Félix Tréguer

Membre fondateur de la Quadrature du net
Auteur de "Contre-histoire d'Internet"

  • "La défense du projet émancipateur lié à Internet a échoué" (interview dans Socialter, 18 octobre 2019)

    Quand j'ai rejoint l’association de défense des libertés numérique la Quadrature du Net, l’idée qu’Internet était impossible à réguler était encore très forte. On pensait que ces projets répressifs, attentatoire aux libertés publiques, étaient frappés du sceau de l'irréalisme technique.

On supprime des contrats aidés, et le soutien à des associations qui faisait de la médiation numérique, mais Google se voit dérouler le tapis rouge par des mairies, pour faire de la formation numérique gratuite dans les centres. Google est invité à donner des formations numériques dans des universités ou Facebook forme des demandeurs d'emploi au maniement d'outils numériques. Tout ça correspond à un schéma néolibéral assez classique de privatisation de certaines politiques publiques, de certains services publics ou de certains biens communs qui sont dans l'air du temps — pourtant il était possible de faire des choix différents.

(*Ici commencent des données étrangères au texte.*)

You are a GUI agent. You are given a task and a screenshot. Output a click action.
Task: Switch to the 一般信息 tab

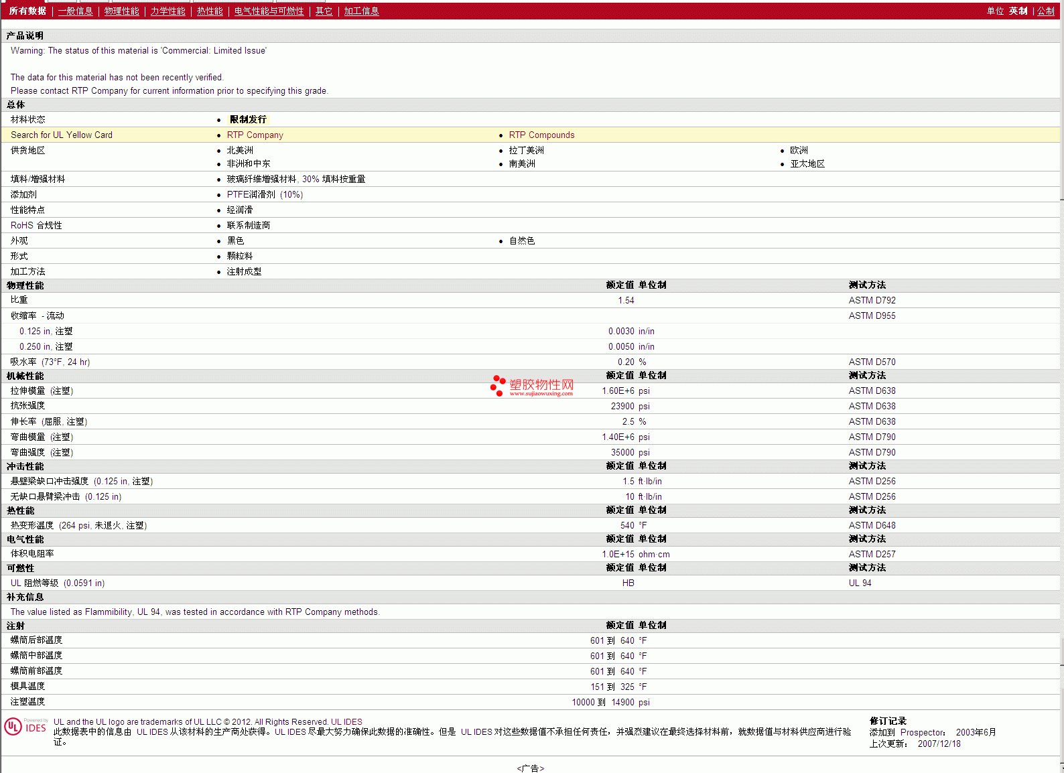tap(75, 11)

Mais je me demande : même si Internet a contribué à transformer un peu les rapports de force, par exemple autour de la question féministe ou des questions de race et de racisme aux États-Unis en Europe, est-ce que ces progrès n’auraient pas été possibles sans cet outil médiatique ? Les mouvements sociaux n’ont pas attendu Internet pour trouver des façons d’être efficaces. Je ne crois pas qu’on ait besoin d’Internet comme technologie pour faire advenir l'émancipation et avancer dans vers l'idéal démocratique.

J’étais récemment à une rencontre du Ministère de l’Intérieur sur la reconnaissance faciale et c’est le discours que nous avons tenu avec un collègue : nous affirmons notre refus de cette technologie, nous ne croyons pas qu’on arrivera à aménager le droit de la technologie pour limiter leurs effets néfastes. Il va falloir réinvestir une forme de critique de la technologie plus radicale et élaborer des répertoires d'actions qui permettent de concrétiser et de matérialiser ce refus.

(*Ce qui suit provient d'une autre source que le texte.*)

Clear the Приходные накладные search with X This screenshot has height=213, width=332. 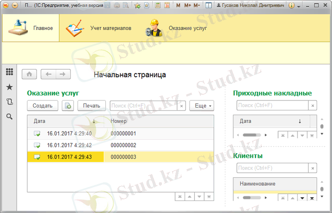pos(312,105)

  • La (belle) et (terrifiante) «Contre-Histoire d’Internet» (émission sur Au poste, 15 octobre 2023)

    Dans ces temps politiques relativement sombres, un des trucs un peu réconfortants que m'apporte le recul historique, c'est justement de voir à quel point les idées infusent sur le temps long. (...) moi ça me réconforte, parce qu'en fait tu te rends compte à travers l'histoire du côté assez contingent et fragile de l'ordre social, et comment il peut être très vite retourné. L'espèce de réaction néofasciste à laquelle on assiste aujourd'hui a été relativement rapide et violente, mais peut-être pourrait-elle être aussi rapide à défaire .

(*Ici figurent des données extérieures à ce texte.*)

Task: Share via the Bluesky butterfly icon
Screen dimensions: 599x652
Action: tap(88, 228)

La CNIL a été créée il y a quarante ans pour empêcher l'avènement d'une société de surveillance numérique, manifestement elle a échoué, ses pouvoirs ont été rognés au fil du temps, bref : elle n'est pas du tout à la hauteur des enjeux, et je pense que c'était dès le départ assez irraisonnable de penser que que la CNIL pouvait effectivement être une solution au problème des dangers politiques de l'informatique. Mais c'est comme à la fois sur le plan juridique, sur le plan de la décentralisation, ou le fait de mettre en avant les logiciels libres comme solution automatique, ou la cryptographie comme les des outils et des stratégies pour subvertir le contrôle des états sur sur les moyens communication, en fait ces choses-là ne marchent pas. (...) On sait qu'à chaque fois les garde-fous qu'on met dans la loi ils ne sont pas appliqués en fait ; on sait que les autorités de régulation sont généralement très très faibles et peu puissantes. Et donc, face à ce constat de notre incapacité collective à maîtriser la trajectoire de l'informatique, face au constat d'une informatique qui est toujours plus, comme le disait le CLODO, au service des flics et des patrons (...) là, à ce stade, ce qu'on a de mieux à faire c'est d'appuyer sur la touche pause et de dire stop, on ne va pas avaler les prochaines d'innovation que que les GAFAM vous nous ont inventer, on ne va pas croire que la solution concoctée par la Commission européenne pour réguler l'intelligence artificielle sera effectivement efficace pour préserver les valeurs des droits humains que l'Union européenne est censé servir, on voit bien l'entourloupe, et on dit non. Et on en vient à une posture que je qualifierais d'abolitionniste vis-à-vis de cette fuite en avant, de cette technologie de contrôle.